KANs were inspired by the Kolmogorov-Arnold representation theorem, which states that any complex function of multiple variables can be re-written as the sum of several functions of a single variable. While today's neural networks are based on the perceptron, which learns a set of weights used to create a linear combination of its inputs that is passed to an activation function, KANs learn an activation function for each input, and the outputs of those functions are summed. The researchers compared the performance of KANs traditional multilayer perceptron (MLP) neural networks on the task of modeling several problems in physics and mathematics and found that KANs achieved better accuracy with fewer parameters; in some cases, 100x accuracy with 100x fewer parameters. The researchers also showed that visualizing the KAN's activation functions helped users discover symbolic formulas that could represent the physical process being modeled.

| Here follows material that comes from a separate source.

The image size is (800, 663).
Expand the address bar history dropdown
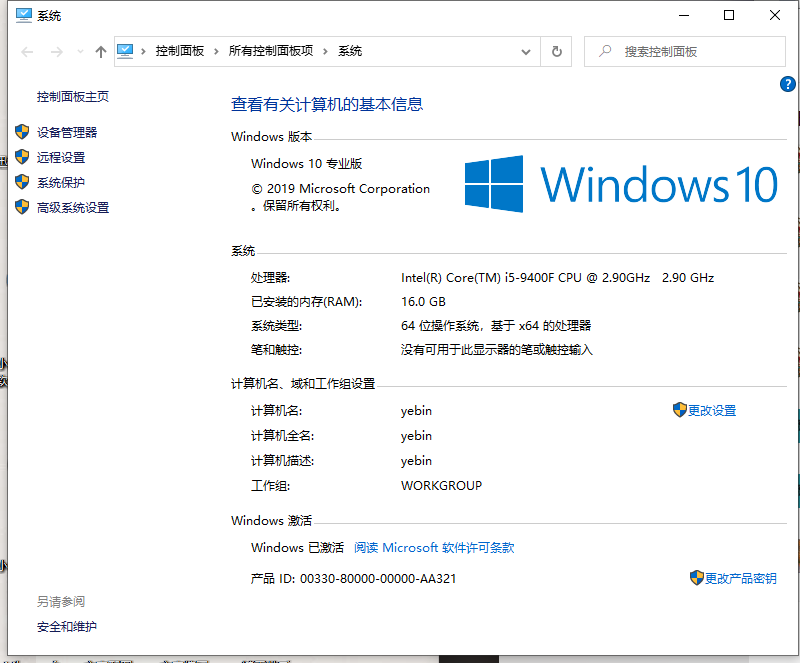pos(527,51)
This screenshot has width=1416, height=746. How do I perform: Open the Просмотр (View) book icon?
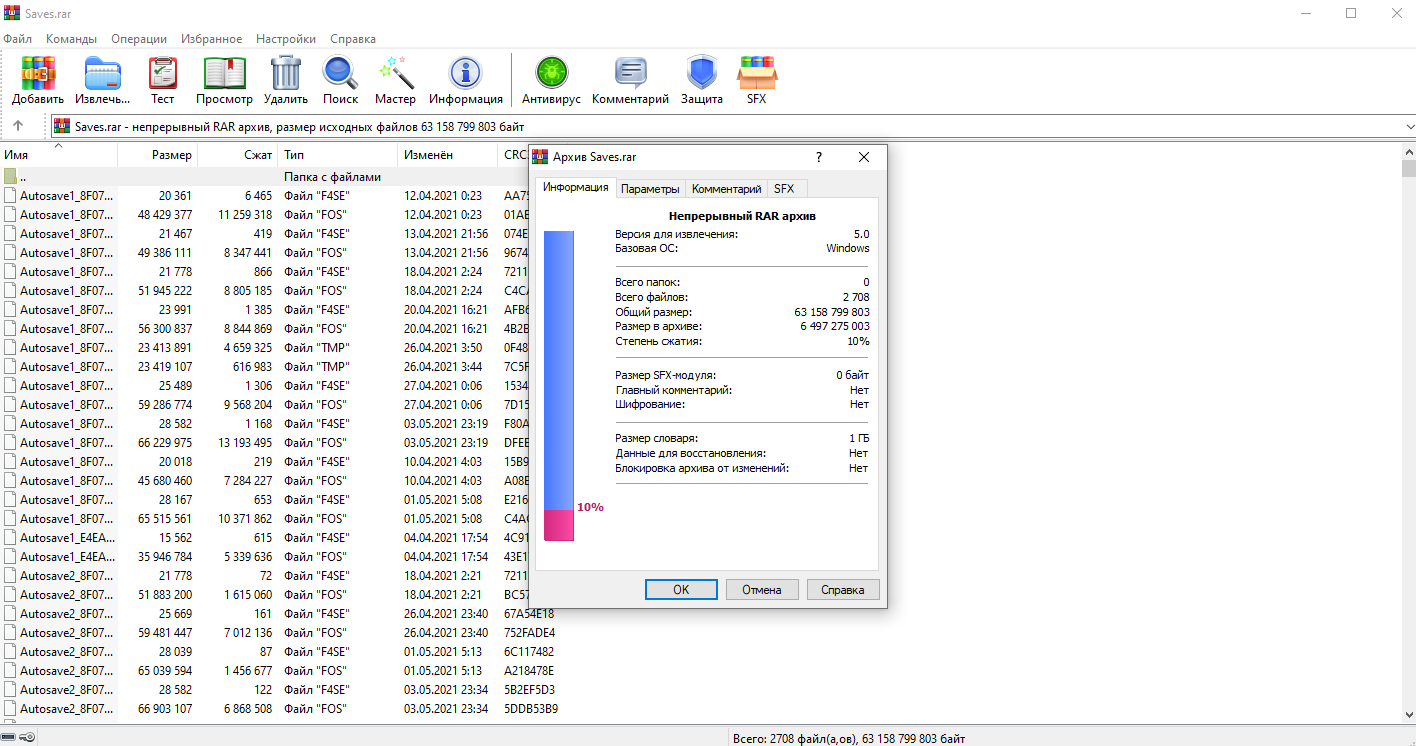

According to the research team:

The reason why large language models are so transformative is because they are useful to anyone who can speak natural language. The language of science is functions. KANs are composed of interpretable functions, so when a human user [works with] a KAN, it is like communicating with it using the language of functions.

KANs have a structure similar to MLPs, but instead of learning weights for each input, they learn a spline function. Because of their layered structure, the research team showed KANs can not only learn features in the data, but "also optimize these learned features to great accuracy" because of the splines. The team also showed that KANs follow the same scaling laws as MLPs, such as increasing parameter count to improve accuracy, and they found that they could increase a trained KAN's number of parameters, and thus its accuracy, "by simply making its spline grids finer."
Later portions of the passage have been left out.